**TRY IT:** Restate every line below word for word, but drop each picture.

**SUPPLIED RECORDS:**
════════

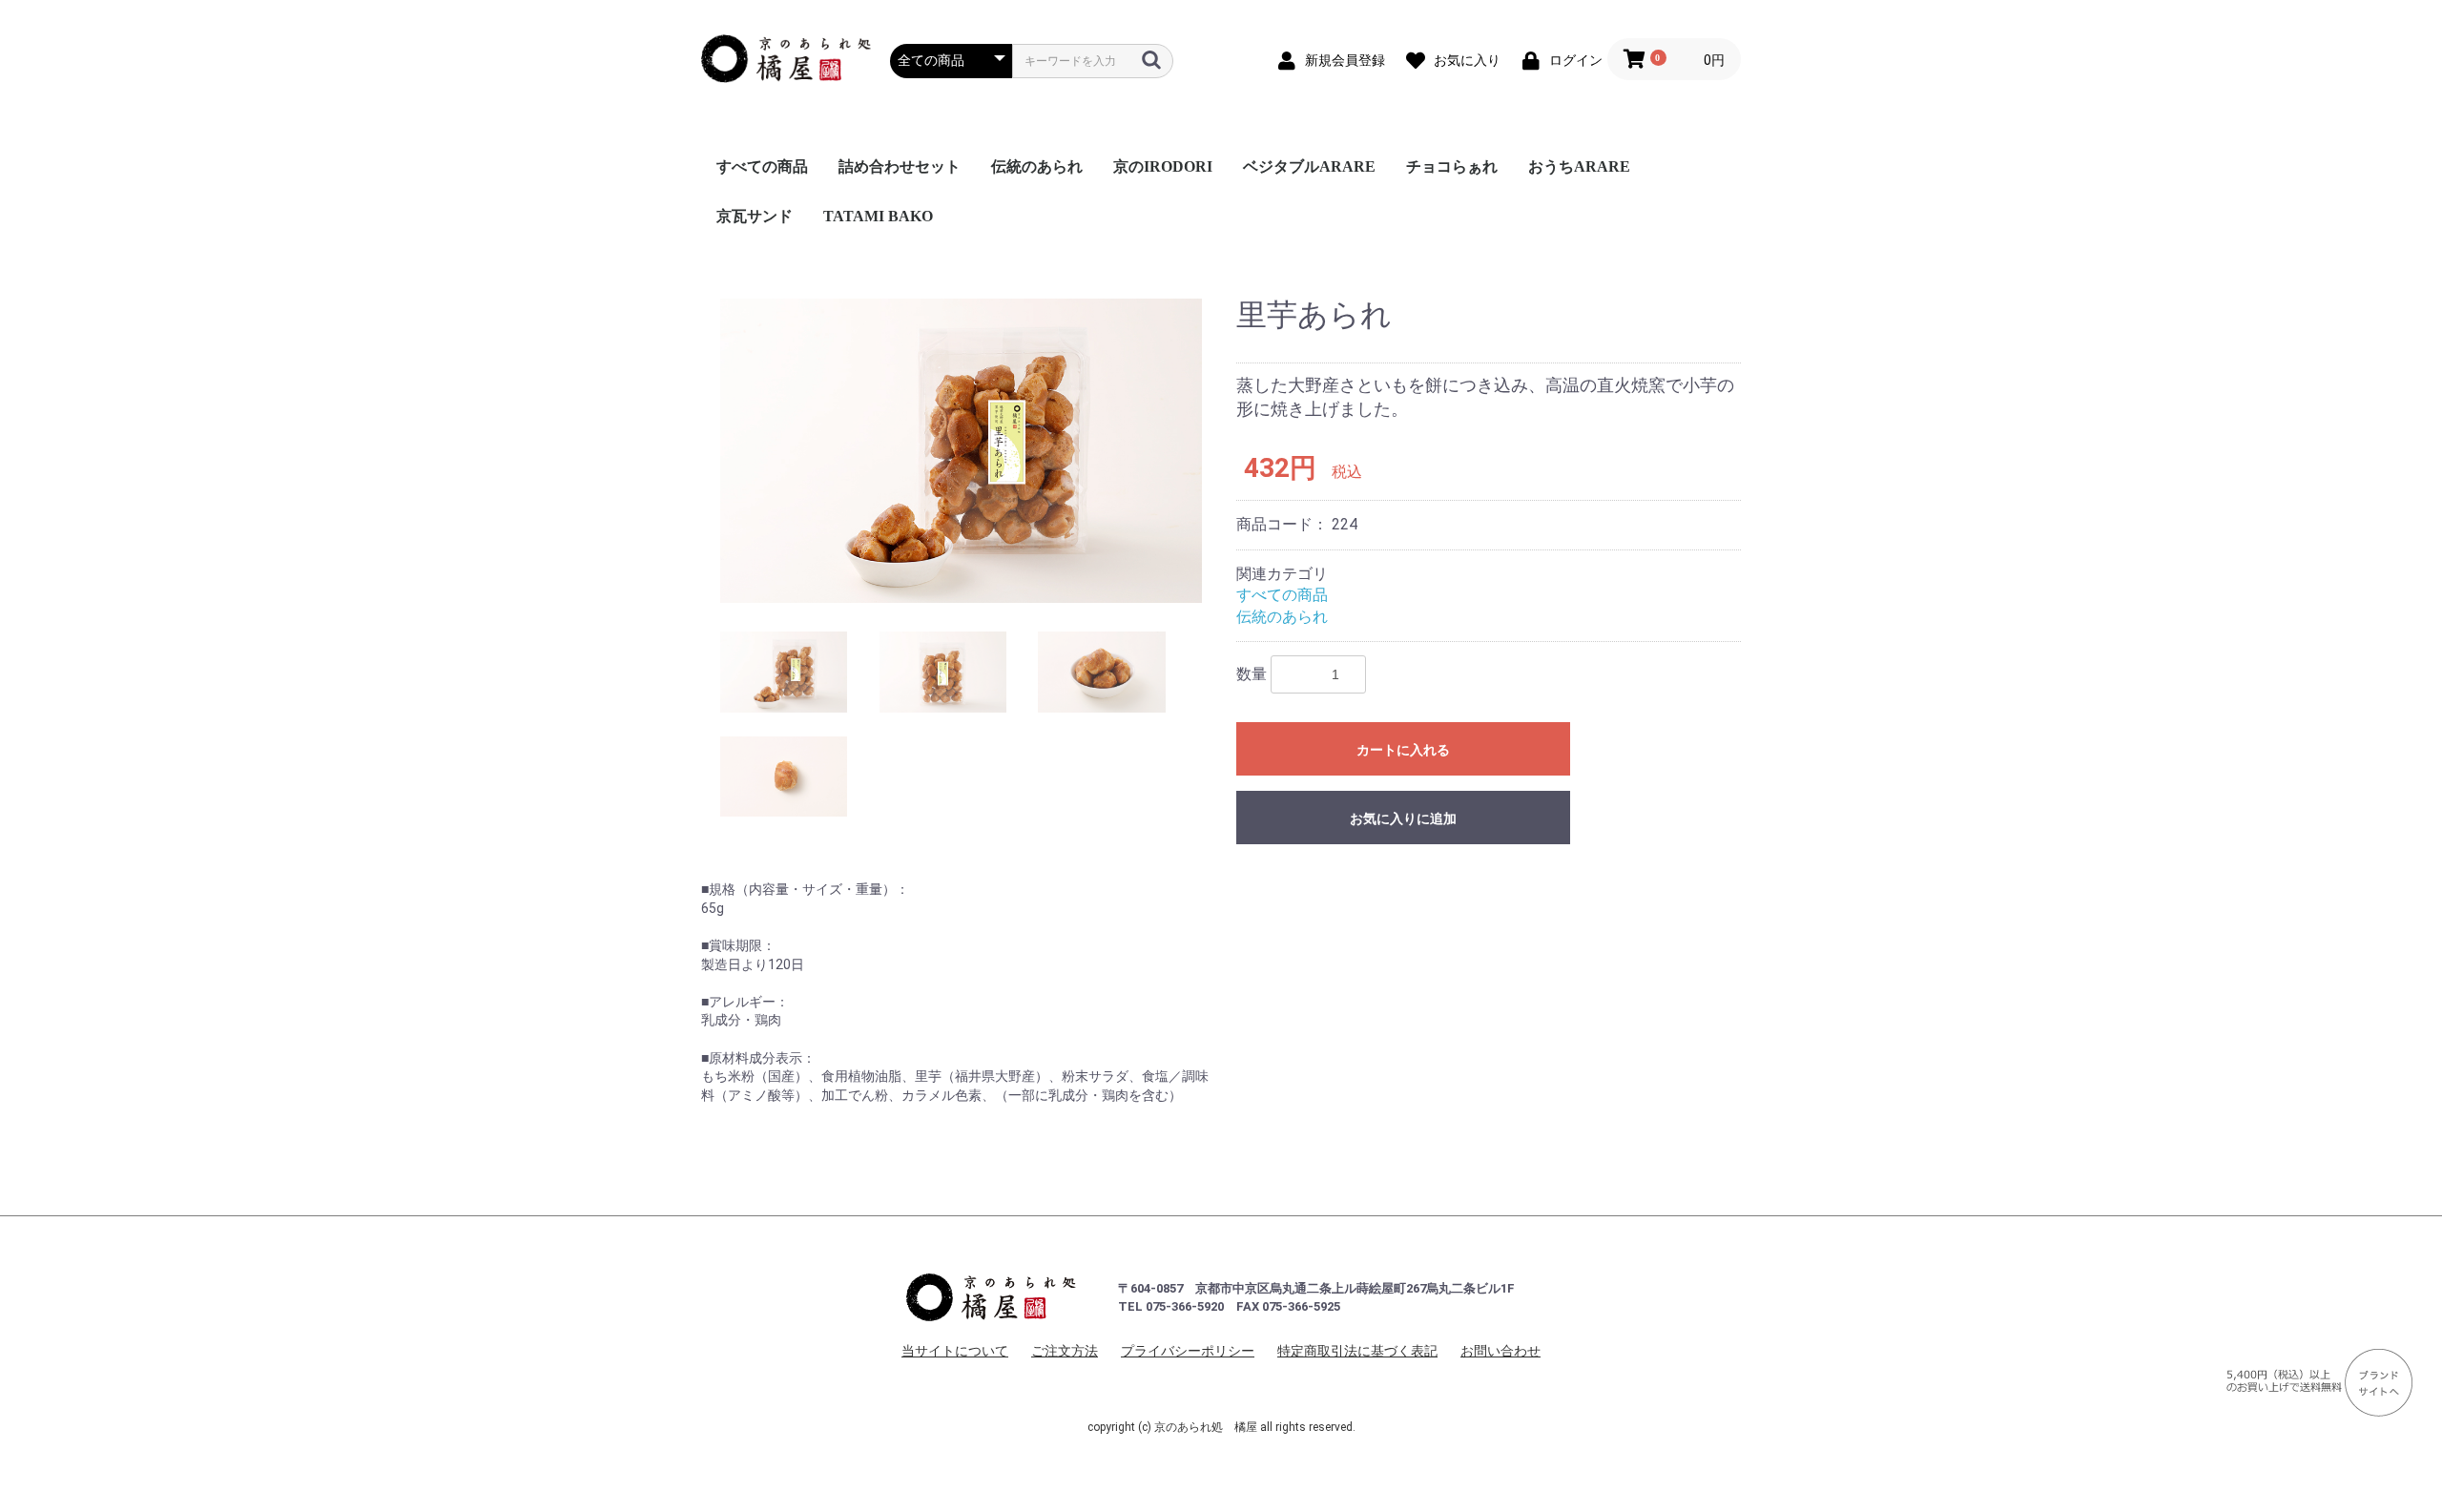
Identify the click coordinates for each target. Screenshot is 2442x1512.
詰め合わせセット (899, 166)
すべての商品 (762, 166)
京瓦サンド (754, 216)
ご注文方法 (1064, 1350)
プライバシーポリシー (1187, 1350)
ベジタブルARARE (1309, 166)
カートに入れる (1403, 749)
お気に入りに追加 (1403, 818)
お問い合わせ (1500, 1350)
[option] (961, 451)
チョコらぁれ (1452, 166)
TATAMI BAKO (878, 216)
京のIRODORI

════════

**EXERCISE ANSWER:**
Identify the click coordinates for each target. Screenshot is 2442x1512.
詰め合わせセット (899, 166)
すべての商品 (762, 166)
京瓦サンド (754, 216)
ご注文方法 (1064, 1350)
プライバシーポリシー (1187, 1350)
ベジタブルARARE (1309, 166)
カートに入れる (1403, 749)
お気に入りに追加 (1403, 818)
お問い合わせ (1500, 1350)
[option] (961, 451)
チョコらぁれ (1452, 166)
TATAMI BAKO (878, 216)
京のIRODORI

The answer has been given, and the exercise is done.